++++ Document text
Other notes - Hornfaced bees are very fast fliers and shy. They are very hard to collect with a sweep net especially when one tries not to damage the blueberry plants, blooms, and berries. Only when they were in high numbers (McConnell upper field) was I able to collect them. They are distinctive enough to recognize them through observations.
Discussion
In some cases, branches were damaged after the blossoms were counted and berries picked. These entire branches were removed from the data on pollination, but any berries picked were used in the berry weight data. The above table shows very inconsistent results. In fact, in two cases we counted more berries picked than there were blossoms counted. Clearly, this data is invalid, at least for the cases shown. While the specific branch data is not shown here, in the underlying data, there are branches in each group and on each farm that show greater than 100% pollination. It was difficult to count blossoms on each branch because of the density of the blossoms. In all likelihood, our inability to count blossoms accurately was the root of the problem. It is also possible that late emerging blossom buds contributed to the problem.
++++++++
++++ The data
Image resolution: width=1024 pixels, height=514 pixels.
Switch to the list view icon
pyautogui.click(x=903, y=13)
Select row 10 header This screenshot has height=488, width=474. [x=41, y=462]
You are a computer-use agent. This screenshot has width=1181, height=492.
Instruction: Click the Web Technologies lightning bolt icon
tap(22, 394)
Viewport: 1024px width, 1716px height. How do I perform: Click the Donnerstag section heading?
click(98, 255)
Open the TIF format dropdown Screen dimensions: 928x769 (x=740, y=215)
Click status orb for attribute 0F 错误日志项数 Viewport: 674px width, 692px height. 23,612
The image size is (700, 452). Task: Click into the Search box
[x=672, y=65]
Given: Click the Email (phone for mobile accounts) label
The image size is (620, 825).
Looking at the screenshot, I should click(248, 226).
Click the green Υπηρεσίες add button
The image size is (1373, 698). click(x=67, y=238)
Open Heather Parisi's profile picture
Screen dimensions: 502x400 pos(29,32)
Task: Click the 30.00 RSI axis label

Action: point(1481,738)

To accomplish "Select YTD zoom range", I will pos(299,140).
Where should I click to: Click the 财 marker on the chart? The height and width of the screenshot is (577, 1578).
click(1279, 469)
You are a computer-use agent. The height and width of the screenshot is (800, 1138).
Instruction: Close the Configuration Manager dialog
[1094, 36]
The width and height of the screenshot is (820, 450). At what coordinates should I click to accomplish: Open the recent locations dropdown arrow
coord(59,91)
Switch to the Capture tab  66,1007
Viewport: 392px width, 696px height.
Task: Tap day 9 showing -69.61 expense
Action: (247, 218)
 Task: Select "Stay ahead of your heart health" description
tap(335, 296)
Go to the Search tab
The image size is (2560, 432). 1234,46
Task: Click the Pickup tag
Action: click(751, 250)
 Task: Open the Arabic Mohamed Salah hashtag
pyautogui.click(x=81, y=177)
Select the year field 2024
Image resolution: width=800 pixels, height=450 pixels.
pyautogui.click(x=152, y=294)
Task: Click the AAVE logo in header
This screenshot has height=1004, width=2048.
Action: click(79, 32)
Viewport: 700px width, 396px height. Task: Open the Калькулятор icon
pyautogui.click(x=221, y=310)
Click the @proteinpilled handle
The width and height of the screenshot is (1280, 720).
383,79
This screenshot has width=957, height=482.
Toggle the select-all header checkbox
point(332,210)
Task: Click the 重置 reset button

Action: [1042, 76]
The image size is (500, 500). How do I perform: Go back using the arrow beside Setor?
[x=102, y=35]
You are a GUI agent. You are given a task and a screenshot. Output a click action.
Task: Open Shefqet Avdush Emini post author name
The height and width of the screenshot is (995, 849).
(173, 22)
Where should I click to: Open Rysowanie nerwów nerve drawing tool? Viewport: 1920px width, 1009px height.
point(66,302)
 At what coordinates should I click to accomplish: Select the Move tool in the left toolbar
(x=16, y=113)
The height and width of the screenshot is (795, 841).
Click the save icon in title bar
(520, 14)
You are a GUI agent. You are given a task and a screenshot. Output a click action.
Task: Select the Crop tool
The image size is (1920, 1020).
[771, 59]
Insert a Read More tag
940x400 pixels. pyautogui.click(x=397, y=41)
++++++++
- Prompt 1 -
Return everything in the blueberry pollination text from "Other notes - Hornfaced" down to "them through observations.", copied word for word.
- Prompt 2 -
Please take the blueberry pollination text further, starting after its final sentence.

- Answer section 1 -
Other notes - Hornfaced bees are very fast fliers and shy. They are very hard to collect with a sweep net especially when one tries not to damage the blueberry plants, blooms, and berries. Only when they were in high numbers (McConnell upper field) was I able to collect them. They are distinctive enough to recognize them through observations.

- Answer section 2 -
Discussion
These data show inconsistent results also. Two cases show improved size while the third shows reduction is size of berries using hornfaced bees. Again, the process used to collect data was probably the culprit. We used mesh vegetable bags to prevent predation and loss of berries. We noticed that in many cases, the berries inside the bags were considerable smaller than berries on the same branch but not inside the bag. In some cases, this size difference was substantial. One observation indicates that the size was related to the number of leaves inside the bag; the more leaves, the larger the berries. The most likely explanation is that the light reduction and/or constriction of the leaves caused by the mesh bag was enough to reduce photosynthetic action resulting in less nutrition going into the berries. Those bags with a large amount of growth and leaves inside still had sufficient energy to produce full sized fruit, while those with fewer leaves did not. Another factor may have been the process used to select the branches for data collection. In this case we selected branches with exactly five fruit buds. We may have inadvertently been selecting the poorest branches.
Observation of weather during pollination revealed information that may have played a role in the results. Within a few days of placing the bees in the field, the weather turned very cold, cloudy, windy, and wet for about 7-10 days. While not below freezing except at night, the temperatures were not warm enough for the bees to forage significantly. Following this period, we noticed a substantial reduction in bee activity, indicating some mortality from the weather. There were still bees flying, but not as many. Resulting filled tubes from egg-laying activity indicates the loss of bees was 50% -75%.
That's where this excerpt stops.